Desde hace muchos años, tengo dos pesadillas recurrentes: en la primera, estoy en una playa y diviso, en el horizonte, un tsunami. En la segunda, estoy tumbada en el campo y es de noche; contemplo las estrellas. De pronto, el firmamento, con todos sus cuerpos celestes, se cae sobre mí. Pues bien; en los últimos tiempos, estas pesadillas se han vuelto más frecuentes. Creo que es porque, desde hace años, nos han convencido de que vivimos en un escenario «preapocalíptico». Que la Unión Europea recomiende preparar un kit de supervivencia para estar prevenidos ante posibles ataques nucleares no resulta algo precisamente tranquilizador. Que Trump haya vuelto a la presidencia de EE. UU., menos.
Hace unos años, cuando empezó la guerra en Ucrania y Putin demostró su claro desequilibrio mental, viví unas semanas aterrorizada ante la perspectiva de una tercera guerra mundial. Cada día, los medios publicaban reportajes sobre hipotéticos conflictos desarrollados con bombas atómicas, los consecuentes inviernos nucleares y cómo afectaría esa guerra a cada parte del mundo. Me costaba dormir por las noches. Tenía la sensación de ser una marioneta en manos de unos cuantos locos; la sensación de que el mundo era la marioneta de esos locos. Y solo se podía reaccionar con impotencia.
Ha pasado el tiempo y la guerra continúa. Por duro que suene, creo que nos hemos acostumbrado a ese escenario del horror: hemos desarrollado un egoísmo de supervivencia que nos ha vuelto casi inmunes al dolor reflejado en las noticias que cada día se publican. Ocurrió algo parecido, a otro nivel, durante la pandemia por el Coronavirus. Recuerdo que, los primeros días, escuchaba cada mañana el parte con las cifras de muertos y me estremecía. Una mañana, dejé de escucharlo y me sumí en las rutinas desarrolladas durante mi confinamiento: el ejercicio diario, las series, la escritura y la lectura…
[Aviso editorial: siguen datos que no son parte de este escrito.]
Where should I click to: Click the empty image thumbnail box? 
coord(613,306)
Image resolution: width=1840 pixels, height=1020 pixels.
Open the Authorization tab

Quizá por eso mismo, la recomendación de la Unión Europea o los reportajes sobre la construcción de refugios nucleares no me golpearon de lleno, como sí habría ocurrido hace años. Trato de convencerme a mí misma, en esta cuerda floja, de que a los tipos que gobiernan el mundo les queda el suficiente grado de cordura como para no ponerse a lanzar bombas nucleares a diestro y siniestro, aunque sea por puro interés personal, porque a ellos también les alcanzaría el desastre. Ya serían ganas de destrozar el mundo y sus propias vidas. Tampoco me inquietó demasiado la amenaza del meteorito con posibilidades de chocar con la Tierra.
Hace unas semanas, una amiga comentó que, en caso de desatarse una guerra nuclear, lo mejor sería morir con la primera bomba para no tener que sobrevivir en el escenario apocalíptico que quedaría después de eso: ciudades destruidas, falta de luz eléctrica y de agua corriente, frío constante… Yo no lo tengo tan claro: creo que los seres humanos estamos preparados para adaptar nuestra mente a los peores escenarios. Situaciones inimaginables, como la muerte de un ser querido o una enfermedad terrible. Si pensamos en los prisioneros de los campos de concentración nazis o en los franquistas, por ejemplo, nos asombra descubrir cómo esas personas fueron capaces de sobrevivir, tanto física como emocionalmente, a condiciones infrahumanas. Aunque prefiero no hacer elucubraciones, en caso de apocalipsis, creo que elegiría vivir siempre. Escribió Lorca: «Lo que más me importa es vivir».
Sin embargo, por algún lado tiene que salir la tensión que inconscientemente vamos acumulando. De alguna manera, no podemos olvidar la extrañeza de vivir en un mundo que parece encontrarse siempre al borde del final. Y entonces, nacen las nubes verdes.